"Ulûhiyyet (ilâhlık) ancak O’na mahsûs, rubûbiyyet (Rablık) da ancak O’nun sıfatıdır."
Seyyid İbrahim Efendi 110. Osmanlı Şeyhülislâmıdır. 1113te (m. 1701) Şebinkarahisar'da doğdu. İstanbul'a giderek medrese tahsilini yaptıktan sonra müderrislik, kadılık, ardından Anadolu ve sonra Rumeli Kazaskerliği yaptı. Nihayet Şeyhülislâm oldu. 1197'de (m. 1783) vefat etti. Bir dersinde Esma-i Hüsnâ’nın mânâlarını şöyle açıkladı:
ALLAH (Celle Celaluhu): Ulûhiyyet (ilâhlık) ancak O’na mahsûs, rubûbiyyet (Rablık) da ancak O’nun sıfatıdır. Yaratmak ancak O’nun zâtına mahsûstur.
ER-RAHMÂN: Dünyâda bütün mahlûkların istediklerini ihsân edicidir.
ER-RAHÎM: Âhırette yalnız müminlere rahmet ve yardım edip, kimsenin düşünemiyeceği nimetler ikram edecektir.
EL-MELİK: O tam meliktir, hükümdârdır. Bütün mülkün tam sahibidir. Bu, yalnız Allahü teâlânın zâtına mahsûstur ki, Melik ve mâlik olmanın asıl manâsı dilediğini yaratmaya kadir olmaktır.
EL-KUDDÛS: Ayıp ve noksan sıfatlardan, evlât sahibi olmaktan münezzehtir (uzaktır) ki, bu O’nun zâtına mahsûstur.
ES-SELÂM: Allahü teâlâ her türlü ayıp ve âfetlerden uzaktır.
EL-MÜ’MİN: Kendi vahdâniyyetine şâhid yahut mümin kullarına imânı karşılıksız vericidir.
EL-MÜHEYMİN: Mahlûkların amellerini ve işlerini görücüdür. Mahlûkların bütün hâllerinin (ecel, rızık, amel) koruyucusudur.

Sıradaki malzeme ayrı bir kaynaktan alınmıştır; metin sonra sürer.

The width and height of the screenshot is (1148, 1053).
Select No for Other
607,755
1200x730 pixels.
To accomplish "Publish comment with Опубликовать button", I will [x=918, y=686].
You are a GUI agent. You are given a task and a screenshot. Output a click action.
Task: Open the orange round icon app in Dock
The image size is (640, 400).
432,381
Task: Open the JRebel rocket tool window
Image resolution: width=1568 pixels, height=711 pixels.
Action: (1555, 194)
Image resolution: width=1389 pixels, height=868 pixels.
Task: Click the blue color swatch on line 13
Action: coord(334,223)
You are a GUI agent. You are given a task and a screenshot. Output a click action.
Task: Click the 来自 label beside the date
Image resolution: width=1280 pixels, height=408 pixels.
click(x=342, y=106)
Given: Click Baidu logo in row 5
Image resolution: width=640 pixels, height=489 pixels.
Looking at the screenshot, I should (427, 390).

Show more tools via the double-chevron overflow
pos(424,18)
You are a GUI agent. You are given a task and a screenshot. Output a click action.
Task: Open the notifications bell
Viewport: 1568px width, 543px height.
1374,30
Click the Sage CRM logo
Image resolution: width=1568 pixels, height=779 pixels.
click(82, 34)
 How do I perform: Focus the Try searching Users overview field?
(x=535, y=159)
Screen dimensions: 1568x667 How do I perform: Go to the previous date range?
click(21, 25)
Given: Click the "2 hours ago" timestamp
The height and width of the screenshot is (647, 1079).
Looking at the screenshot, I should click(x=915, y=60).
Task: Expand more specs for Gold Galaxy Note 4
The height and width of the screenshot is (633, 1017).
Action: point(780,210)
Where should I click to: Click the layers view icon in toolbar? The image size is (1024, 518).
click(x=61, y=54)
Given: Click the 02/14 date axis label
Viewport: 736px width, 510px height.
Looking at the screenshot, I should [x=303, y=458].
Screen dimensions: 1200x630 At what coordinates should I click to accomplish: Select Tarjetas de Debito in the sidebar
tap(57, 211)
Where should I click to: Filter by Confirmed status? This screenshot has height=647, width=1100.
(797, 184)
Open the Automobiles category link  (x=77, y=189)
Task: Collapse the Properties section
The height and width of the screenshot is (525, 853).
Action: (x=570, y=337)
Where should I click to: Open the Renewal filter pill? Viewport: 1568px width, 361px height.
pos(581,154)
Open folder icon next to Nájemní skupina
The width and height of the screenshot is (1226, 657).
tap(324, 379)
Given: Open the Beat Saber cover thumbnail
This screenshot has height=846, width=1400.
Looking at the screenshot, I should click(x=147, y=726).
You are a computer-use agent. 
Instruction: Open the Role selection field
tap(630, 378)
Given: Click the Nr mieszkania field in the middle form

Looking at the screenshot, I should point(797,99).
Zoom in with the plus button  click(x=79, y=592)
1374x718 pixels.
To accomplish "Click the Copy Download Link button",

EL-AZÎZ: O her şeye gâlibdir. O hiç mağlûb olmaz.
EL-CEBBÂR: Onun işine hiçbir kimse karışamaz. O’nun mülkünde, O’nun dilediğinden başka bir şey olmaz. Bu, Allahü teâlânın zâtına mahsûs bir sıfattır.
EL-MÜTEKEBBİR: Mahlûkluk (sonradan yaratılma) sıfatlarından münezzehtir. Kibriya ve azamet sıfatlarıyla her şeyden ayrılmış olup, her şeyden büyük ve yüksektir.
EL-BÂRÎ: Husûsi şekiller ve ayrı ayrı renklerde mahlûkâtı yaratıcıdır.
EL-GAFFÂR: Kullarından günah işleyenlerin günahlarını (fadl ve ihsânı ile) tekrar tekrar örtücüdür.
EL-VEHHÂB: Karşılıksız olarak ihsân edicidir.
ER-REZZÂK: Her canlının rızkını vericidir. Verdiği rızklarla onları faydalandırır.
EL-ALÎM: Her şeyi, her hâliyle, hakîkat ve aslıyla bilicidir.
ES-SEMİ’: Hiçbir şeye muhtaç olmadan, gizli ve açık her şeyi işiticidir.
EL-KÂBID: Mahlûkların ecelleri geldiği zaman rûhlarını kabz edicidir.
EL-HALÎM: Cezâyı hak edenlerin cezasını tehir edicidir. Sonra dilediğini affedicidir.
EŞ-ŞEKÛR: Amele karşılık büyük sevaplar, güzel ecirler vericidir. Kulluk edenleri övücüdür.